Diğer taraftan kurban, toplumda kardeşlik, yardımlaşma ve dayanışma ruhunu canlı tutma konusunda önemli bir rol üstlenmektedir. Zengine, malını Allah rızası için harcama, başkalarıyla paylaşma ve yardımlaşma zevkini tattırır. Bayramlar bu anlamda dayanışma ve sevinç günleridir. Özellikle, et alma imkânını hiç bulamayan veya çok sınırlı olarak bu imkânı elde edebilen yoksullar bu günlerde aynı zamanda bir ibadet neşesi ile et yerler. Toplum bir bütün olarak etten istifade eder. Hatta dünyanın uzak bölgelerindeki muhtaç insanlara bile et gönderilir veya kesilip dağıtılmak üzere kurban siparişleri verilir. Unutmayalım ki Kurban Bayramı, kurban kesmeyi kutlamak için değildir; o gün bayram olduğu için kurban kesilmektedir.

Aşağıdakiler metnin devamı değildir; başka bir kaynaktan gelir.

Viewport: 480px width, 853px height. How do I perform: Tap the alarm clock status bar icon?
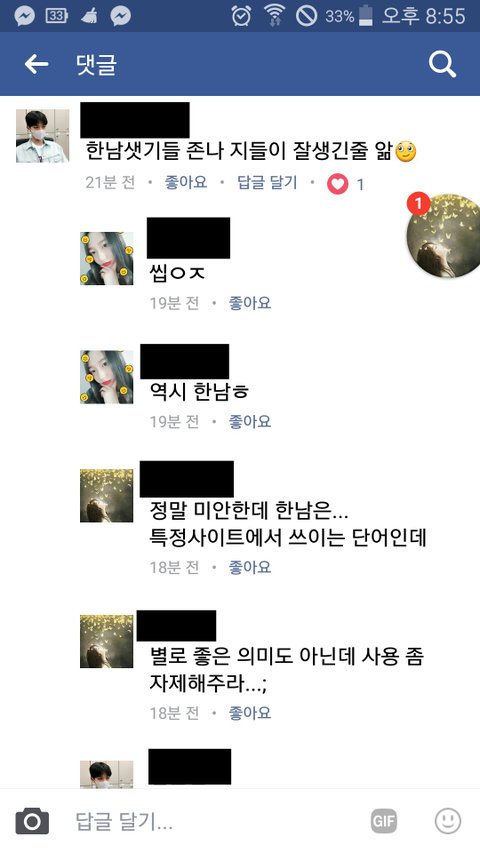(x=241, y=16)
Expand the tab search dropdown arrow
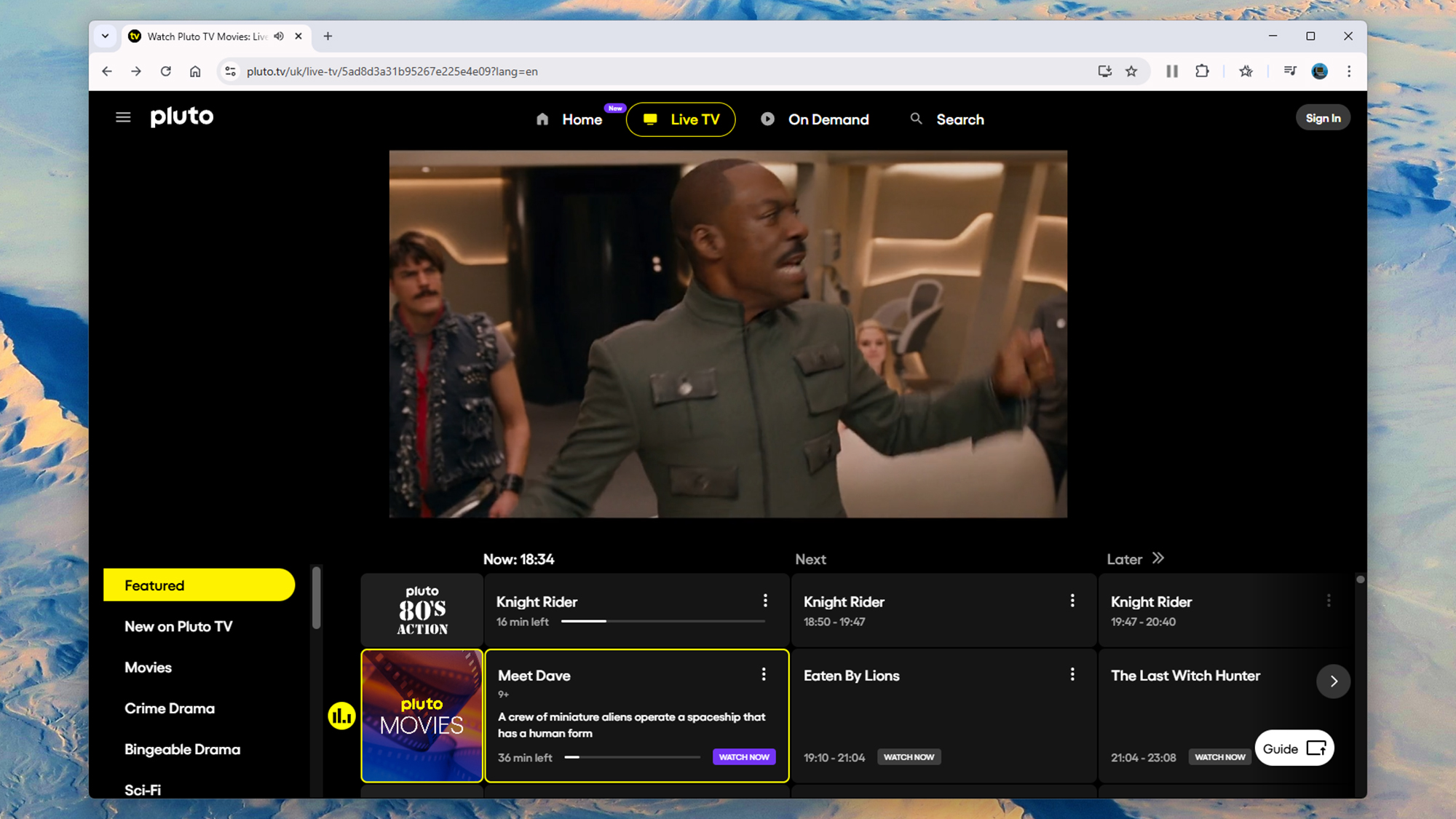 click(106, 36)
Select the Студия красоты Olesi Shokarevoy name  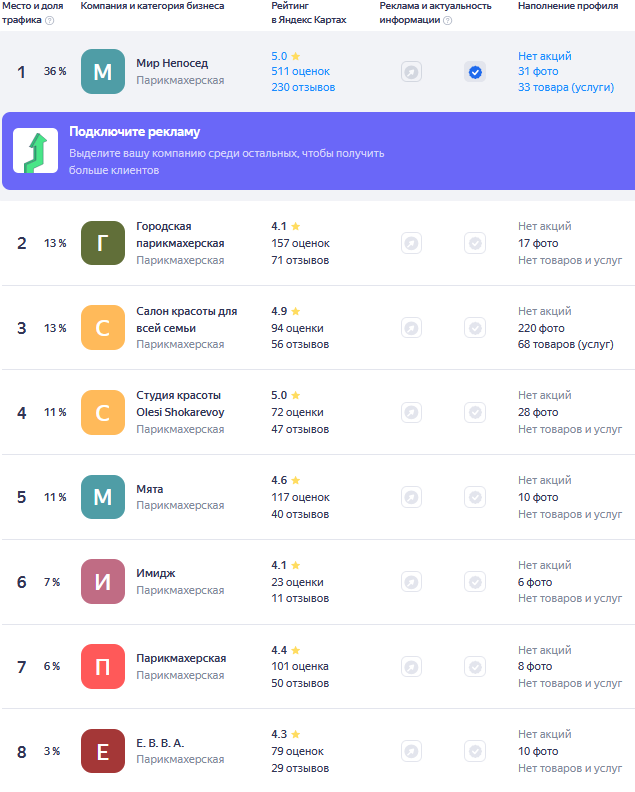pyautogui.click(x=179, y=404)
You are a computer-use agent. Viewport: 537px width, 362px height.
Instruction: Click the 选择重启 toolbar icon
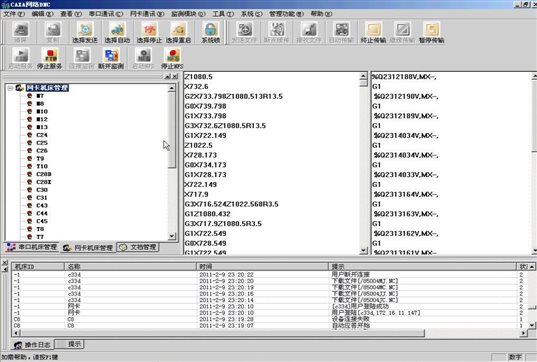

Müslüman Allah rızası için kurban kesmeli ki bayramı yüreğinde, yakınlığı öz benliğinde hissedebilsin. Çünkü bu bayram; Kurban Bayramı, kurbiyyet ânıdır. Allah’a yakınlık bayramıdır.
Hz. Peygamber bir hadisinde “Arefe günü, kurban günü ve 'teşrik' günleri biz Müslümanların bayramıdır. Bu günler yeme içme günleridir” (Ebû Dâvud, “Savm”,50) buyurmaktadır. Dolayısıyla Müslümanlar, bayram günlerini sadece et yeme günleri olarak değil kaynaşma, dayanışma ve yardımlaşma günleri olarak algılamalı ve bu günleri fırsat bilerek Allah’ın rızasını kazanma hususunda O’na daha çok yakınlaşmaya çalışmalıdırlar. Kur’ân’da kurbanın kan ve etinin değil kesenlerin dinî duyarlılıklarının Allah’a ulaşacağı belirtilmesi ( Hac, 22/37) buna işarettir. Bu bilinçle kurban kesilmeli, fakirler gözetilmeli, dargınlıklar giderilmeli, eş-dost ve akraba ziyaret edilmeli, küçükler ve yetimler sevindirilmeli, kısaca toplumsal birlik ve beraberlik sağlanmalıdır. Bu mübarek günlerde dua etmeyi de unutmayalım. Zira arefe günü yapılan dua reddedilmeyen dualardandır. Kurbanla Allah’a yaklaşırken dua ile de gönüllerde birleşelim.